Friday, March 02, 2012

Good work there, Mitt and Rick

As explained by Floyd Norris in today's New York Times, while Rick Santorum's tax proposals would slash federal revenues by 40 percent, he would manage to raise taxes on single mothers. Gee, I wonder why that happened.

There's also news today concerning Romney's latest tax plan. The Tax Policy Center has released a new estimate, based on the available public info plus discussions with his advisors. The TPC doesn't credit Romney with any of the base-broadening that he has promised via the repeal of tax preferences, since the campaign is apparently unwilling to provide any details.

Absent any such base-broadening, the Tax Policy Center finds that, "on a static basis, the Romney plan would lower federal tax liability by about $900 billion in calendar year 2015 compared with current law, roughly a 24 percent cut in total projected revenue." The static revenue loss is still $480 billion even if the baseline is current policy, which includes assumed indefinite extension of the expiring Bush tax cuts.

Well, at least Romney is being true to his old Bain Capital ways, in the sense that he is proposing to have the U.S. take on a whole lot of extra debt.

Also noteworthy are the Romney plan's distributional effects. The following is a list of the average tax cut and the percent change in after-tax income that the Tax Policy Center ascribes to the Romney plan for 2015, compared to the current law baseline:

Lowest Quintile: $256 average tax cut, 0.7% increase in after-tax income
Second Quintile: $1,016 average tax cut, 3.2% increase in after-tax income
Middle Quintile: $2,130 average tax cut, 4.4% increase in after-tax income
Fourth Quintile: $4,994 average tax cut, 6.5% increase in after-tax income
Top Quintile: $27,508 average tax cut, 12.6% increase in after-tax income

Top 1 Percent: $237,983 average tax cut, 18.5% increase in after-tax income
Top 0.1 Percent: $1,148,834 average tax cut, 21.7% increase in after-tax income

This ignores the incidence of accompanying spending-side changes, which it appears would be sharply tilted towards curtailment at the bottom of the income distribution.
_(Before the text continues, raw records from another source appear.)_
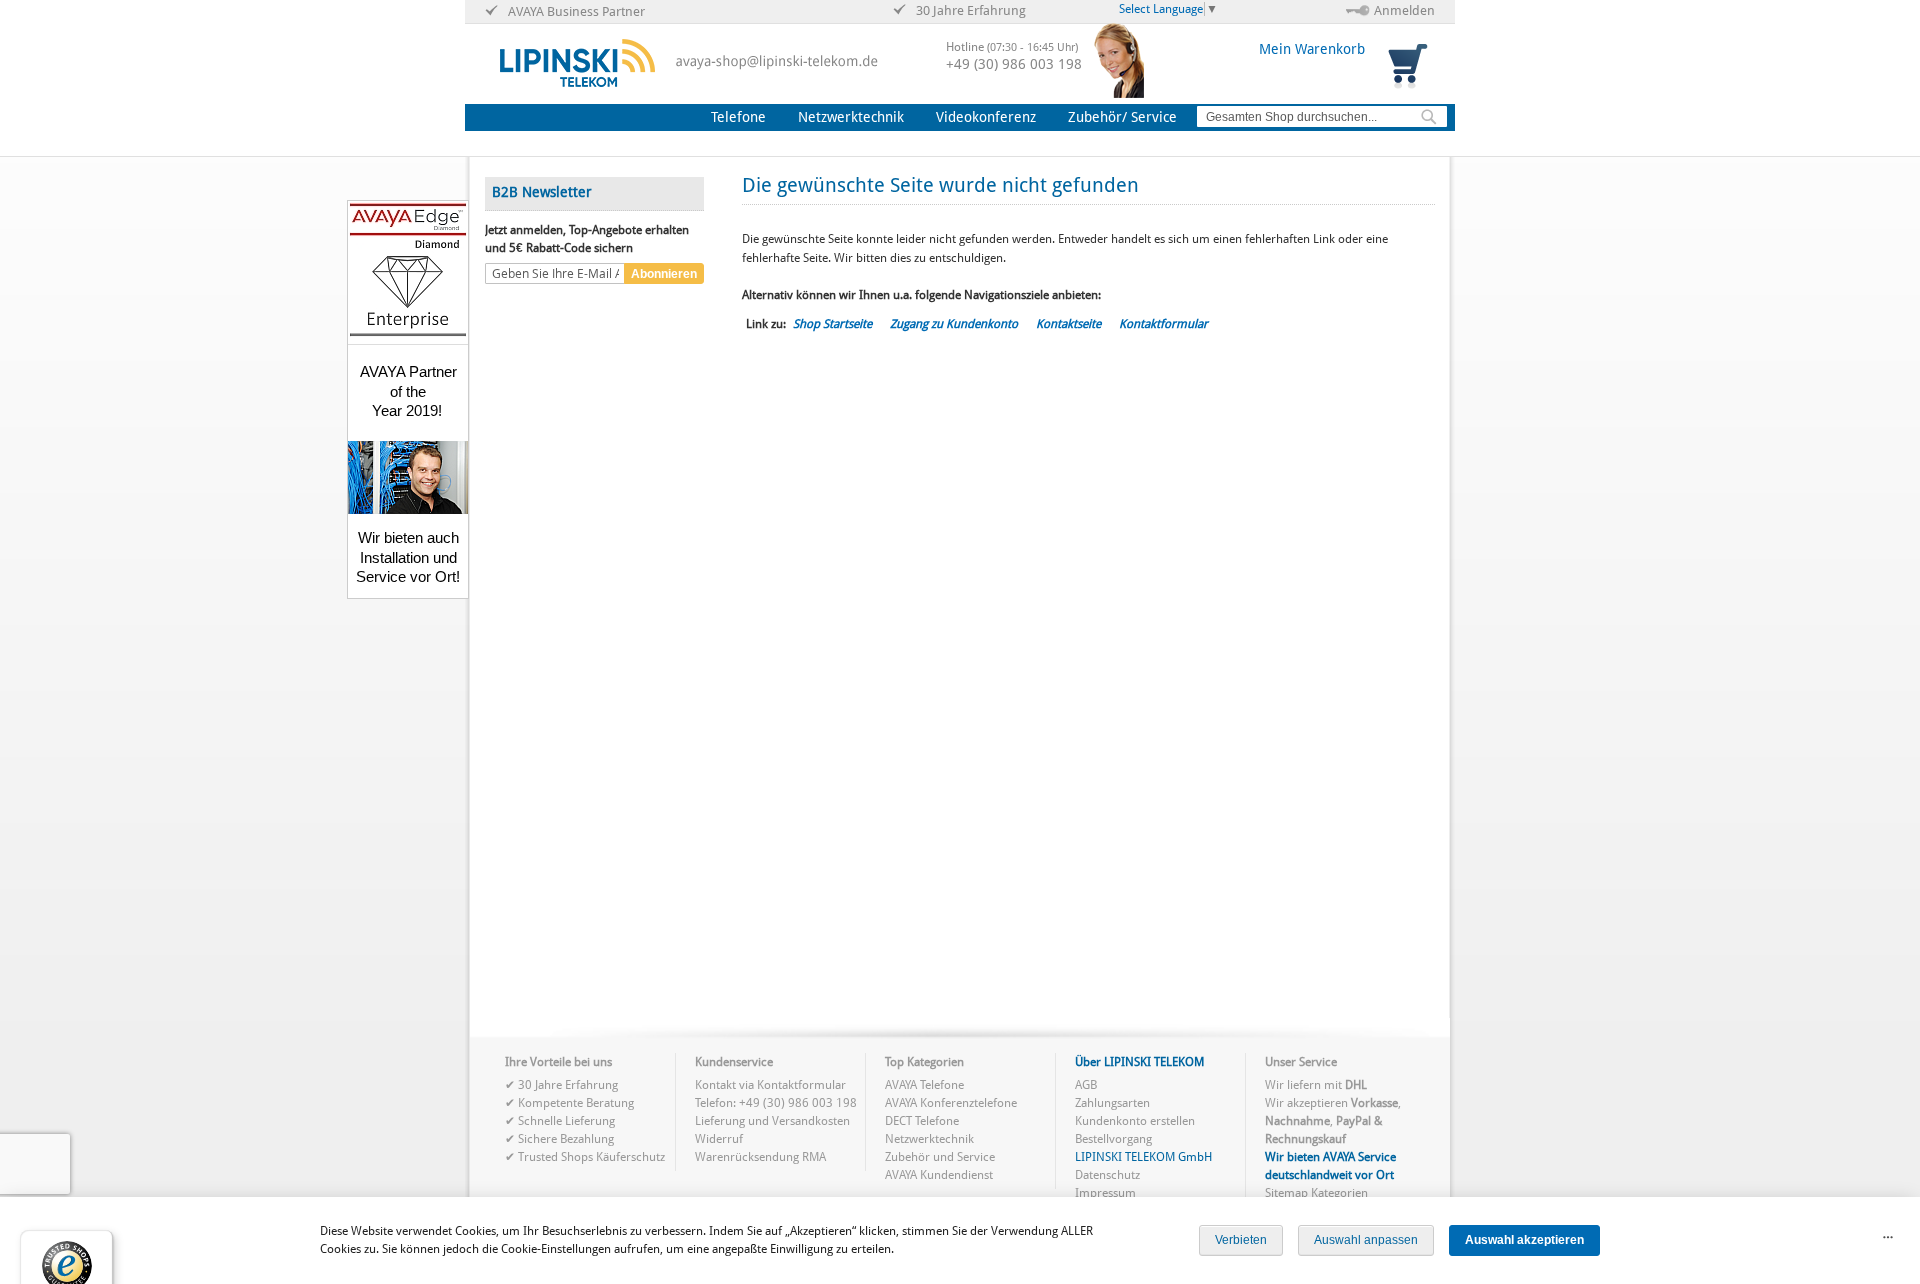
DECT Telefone (922, 1121)
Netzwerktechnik (929, 1139)
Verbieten (1241, 1240)
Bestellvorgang (1113, 1139)
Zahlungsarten (1112, 1103)
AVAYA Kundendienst (939, 1175)
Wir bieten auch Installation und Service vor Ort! (408, 557)
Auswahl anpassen (1366, 1240)
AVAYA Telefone (924, 1085)
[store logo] (577, 63)
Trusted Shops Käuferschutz (591, 1157)
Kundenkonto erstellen (1135, 1121)
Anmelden (1404, 10)
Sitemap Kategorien (1316, 1193)
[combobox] (1322, 116)
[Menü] (1888, 1242)
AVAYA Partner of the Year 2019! (408, 391)
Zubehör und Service (940, 1157)
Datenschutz (1107, 1175)
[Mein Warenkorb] (1410, 64)
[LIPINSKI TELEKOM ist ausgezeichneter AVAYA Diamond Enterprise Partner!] (408, 332)
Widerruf (719, 1139)
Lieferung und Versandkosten (772, 1121)
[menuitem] (742, 117)
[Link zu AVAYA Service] (408, 508)
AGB (1086, 1085)
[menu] (948, 117)
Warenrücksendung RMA (760, 1157)
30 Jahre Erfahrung (568, 1085)
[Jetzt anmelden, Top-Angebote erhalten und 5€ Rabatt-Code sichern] (555, 274)
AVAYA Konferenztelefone (951, 1103)
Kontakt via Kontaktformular (770, 1085)
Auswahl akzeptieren (1524, 1240)
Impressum (1105, 1193)
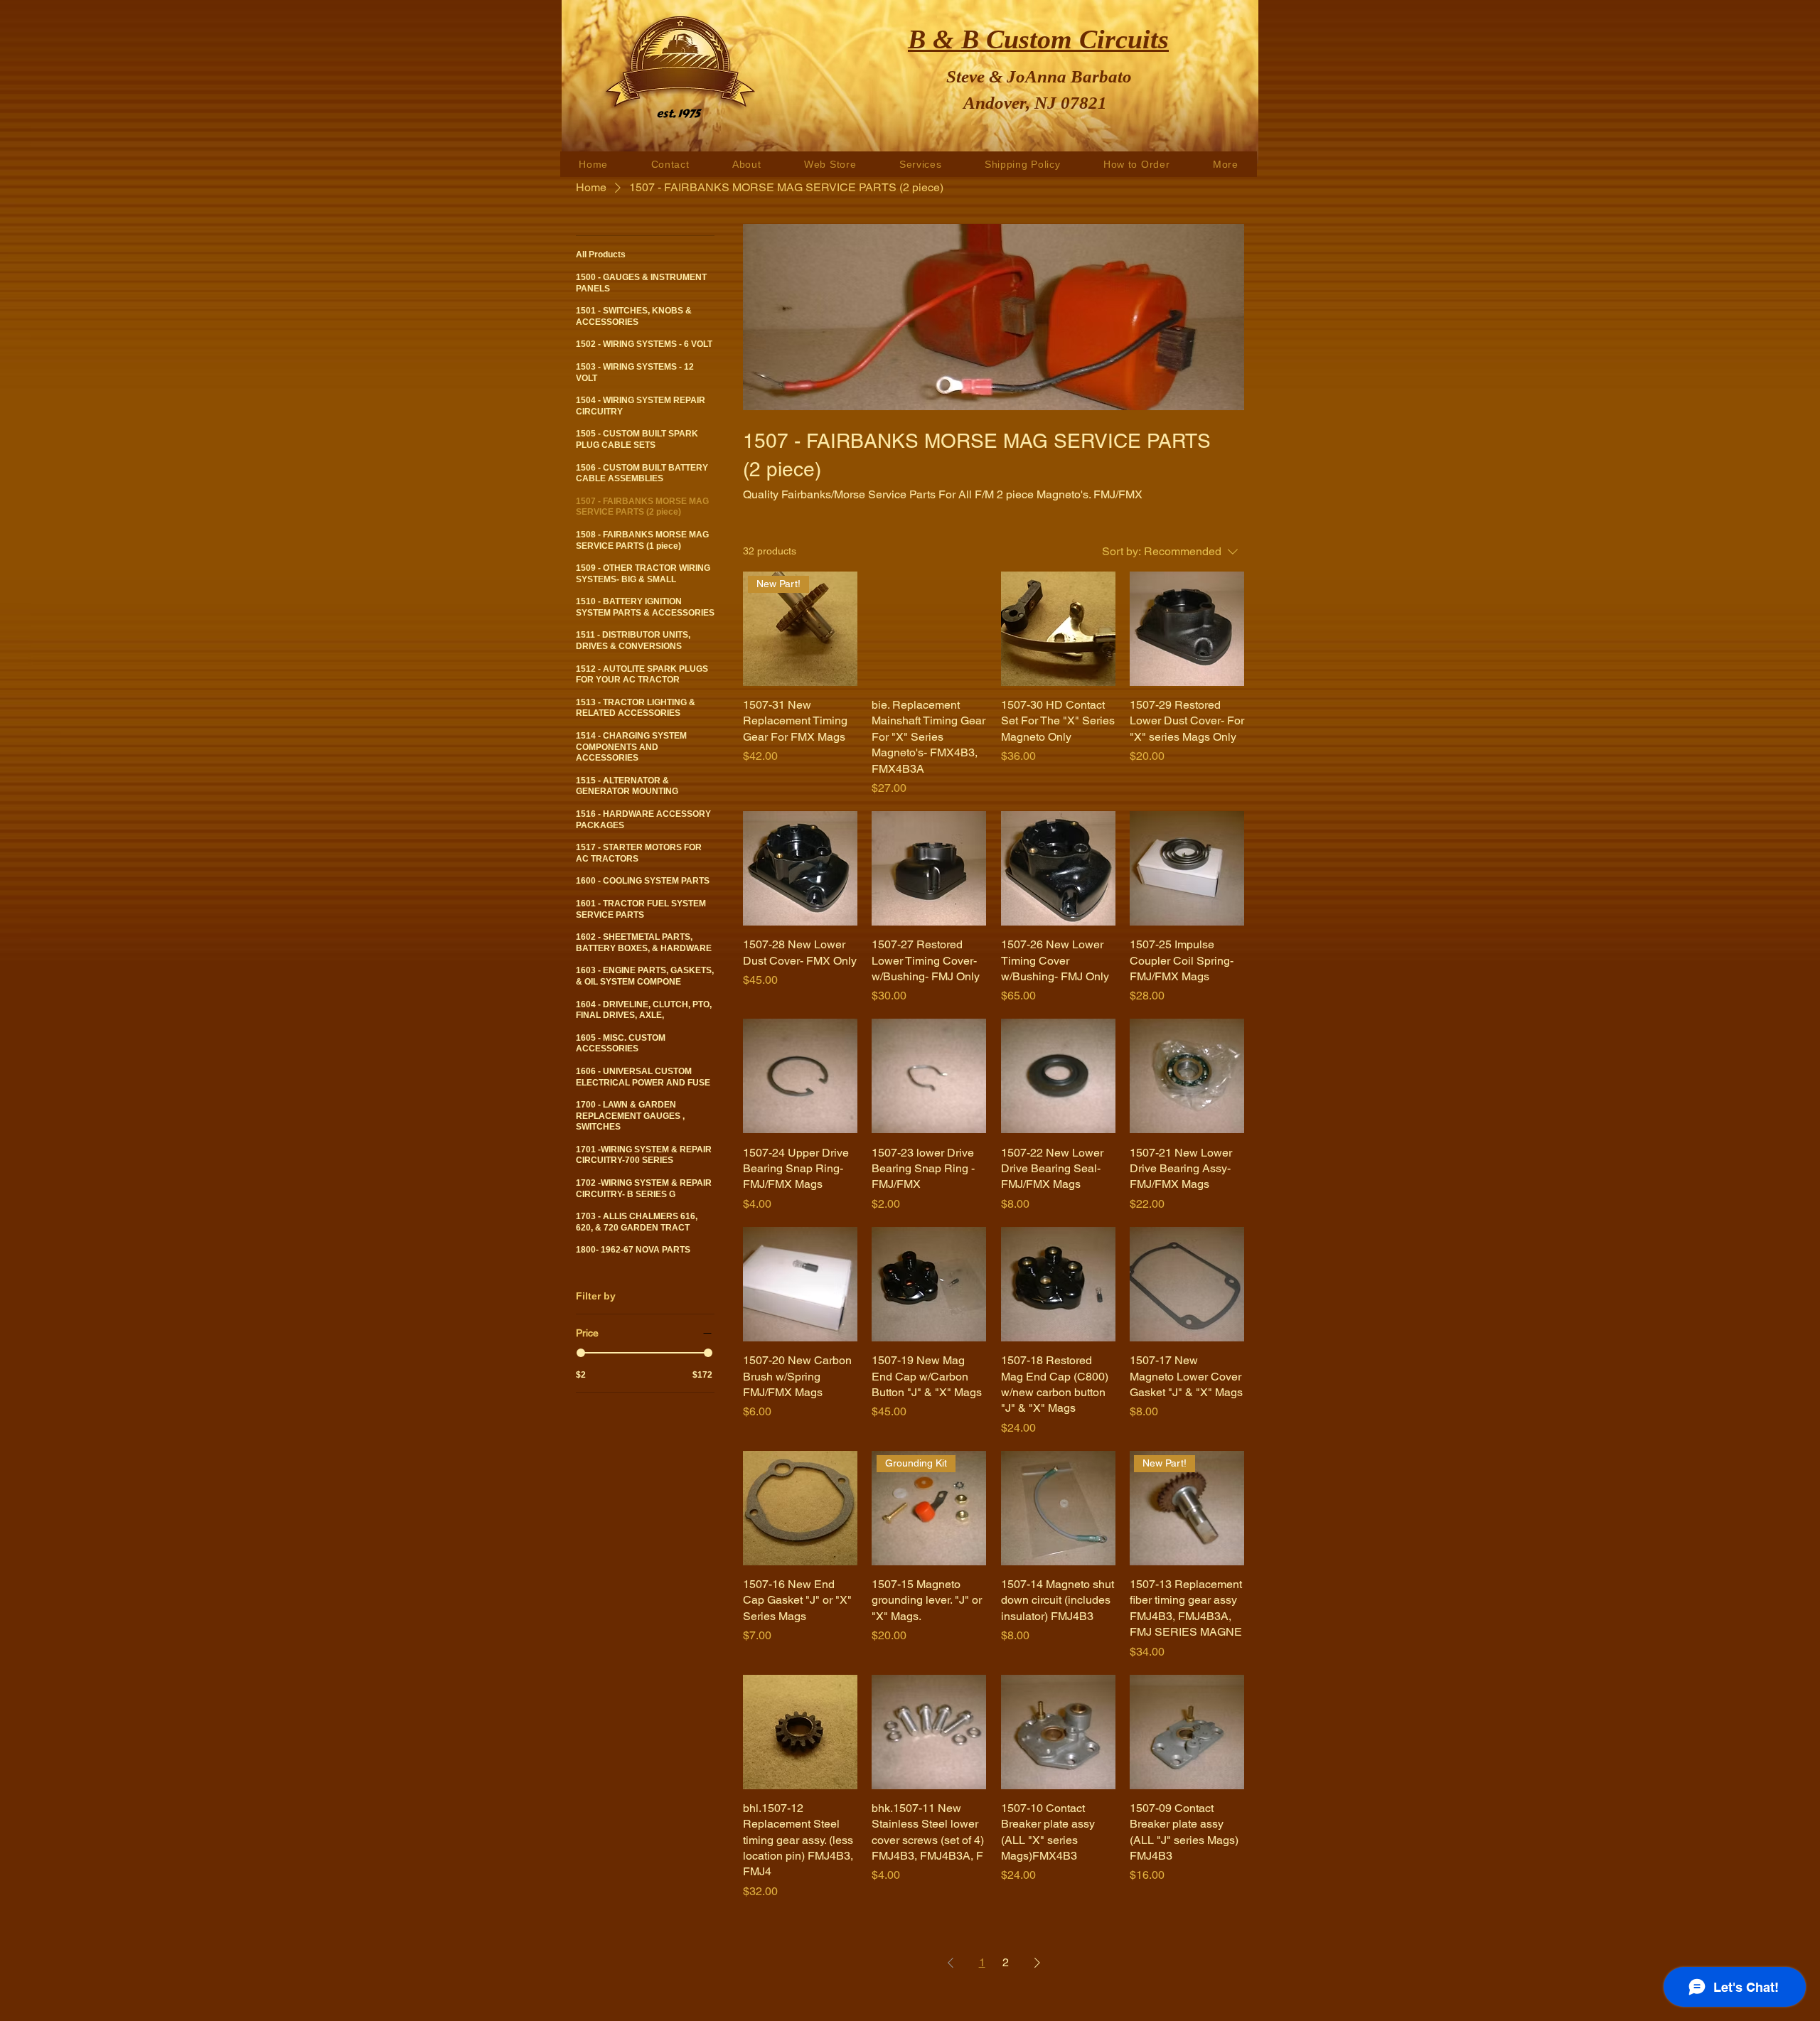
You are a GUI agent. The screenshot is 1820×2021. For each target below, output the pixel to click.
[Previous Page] (950, 1962)
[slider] (580, 1352)
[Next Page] (1037, 1962)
In addition, as a static estimate, it ignores behavioral responses to enacting what I would call just temporarily lower rates (since comparably large spending cuts are most unlikely to materialize, even if he does manage to squeeze the poor a bit). Romney's advisors would want to take credit for a positive economic growth response. But there is no reason to expect this when the rate cuts transparently cannot be more than temporary, given that they would greatly worsen the U.S. budget picture and make the threat of default both more likely and more imminent.

1 comment:

Anonymous said...

The strategy is always the same: asset stripping.

The idea is to give huge cash "dividends" to Republican donors via massive tax cuts for high incomes, to be financed by massive increases in borrowing.

When the fiscal crisis happens, sell public assets in a firesale at very low prices to the same Republican donors, and then cut public jobs and public services reducing public budgets to the minimum, because once cut taxes cannot be raised again.

Which is what Frum writes here:

http://nymag.com/news/politics/conservatives-david-frum-2011-11/index4.html
«In the aftershock of 2008, large numbers of Americans feel exploited and abused. Rather than workable solutions, my party is offering low taxes for the currently rich and high spending for the currently old, to be followed by who-knows-what and who-the-hell-cares. This isn’t conservatism; it’s a going-out-of-business sale for the baby-boom generation.»

The "going-out-of-business sale" is the asset stripping plan described another way.